‘What is wrong with her?’ I whispered.
She shrugged. ‘They don’t know. They have never known. It is an illness of water, she swells with water and cannot rid herself of it. But she is worse when she is unhappy, and they have made her very unhappy here.’
‘Lady Elizabeth,’ I said and dropped to my knees by the bed.
‘Faithless,’ she said, hardly opening her eyes.
I had to choke back a giggle at her irresistible tendency to drama. ‘Oh, my lady,’ I said reproachfully. ‘You know I have to go where I am bid. You must remember that I came to you in the Tower when I need not have come at all.’
‘I know you went dancing off to Winchester for the wedding and I have not seen you since.’ Her voice rose to match her temper.
‘The queen commanded me to go with her to London and now she has sent me to you. And I bring a message.’
She raised herself a little on her pillows. ‘I am almost too sick to listen, so tell me briefly. Am I to be released?’
‘If you will admit your fault.’
Her dark eyes flared under the puffy eyelids. ‘Tell me exactly what she said.’
As precisely as a clerk I recited to her what the queen had offered. I spared her nothing, not the news of the pregnancy, her sister’s sadness at Elizabeth’s resentment, her willingness to be friends again.
I had thought she would rage when she heard the queen was with child, but she did not even comment. I realised then that she had known the news before I told her. In that case, she had a spy so well positioned that he or she knew a secret I had thought was known only to the king, the queen, Jane Dormer and me. Elizabeth, like a cornered dog, should never be underestimated.
‘I will think about what you have told me,’ she said, following her usual instinct to buy time. ‘Are you to stay with me?
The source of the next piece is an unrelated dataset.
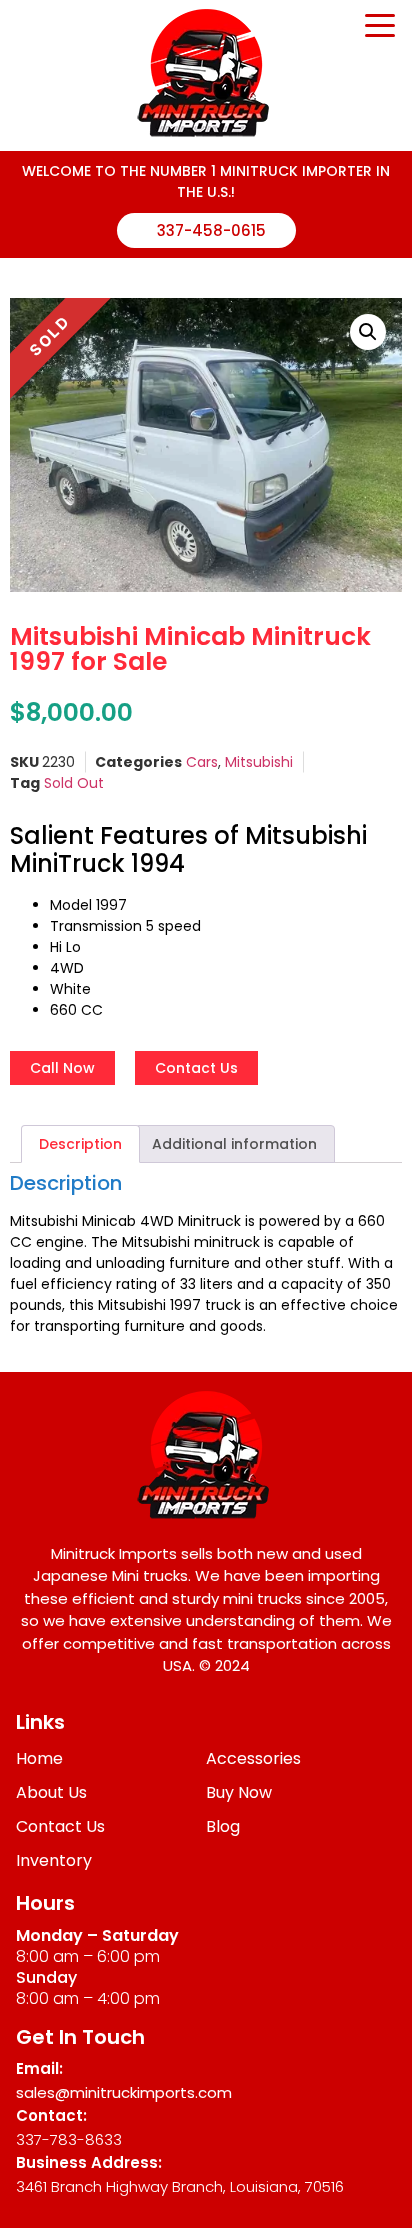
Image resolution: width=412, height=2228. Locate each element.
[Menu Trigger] (380, 24)
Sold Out (74, 783)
Or take an answer back to her?’
‘I am not to go back to court until Christmas,’ I said. Temptingly, I added: ‘If you were to beg her forgiveness perhaps you could be at the court for Christmas. It’s very gay now, Princess, the court is filled with handsome grandees and there is dancing every night and the queen is merry.’
She turned her head away from me. ‘I should not dance with a Spaniard even if I were to go.’ She considered the picture for a moment. ‘They could throng around me and beg me to dance and I would not get to my feet.’
‘And you would be the only princess,’ I reminded her persuasively. ‘The only princess in court. If you refused to dance they would all gather round you. And there would be new gowns. You would be the only virgin princess in England, at the greatest court in the world.’
‘I’m not a child to tempt with toys,’ she said with quiet dignity. ‘And I am not a fool. You can go now, Hannah, you have served her and done her bidding. But for the rest of your stay here you shall serve me.’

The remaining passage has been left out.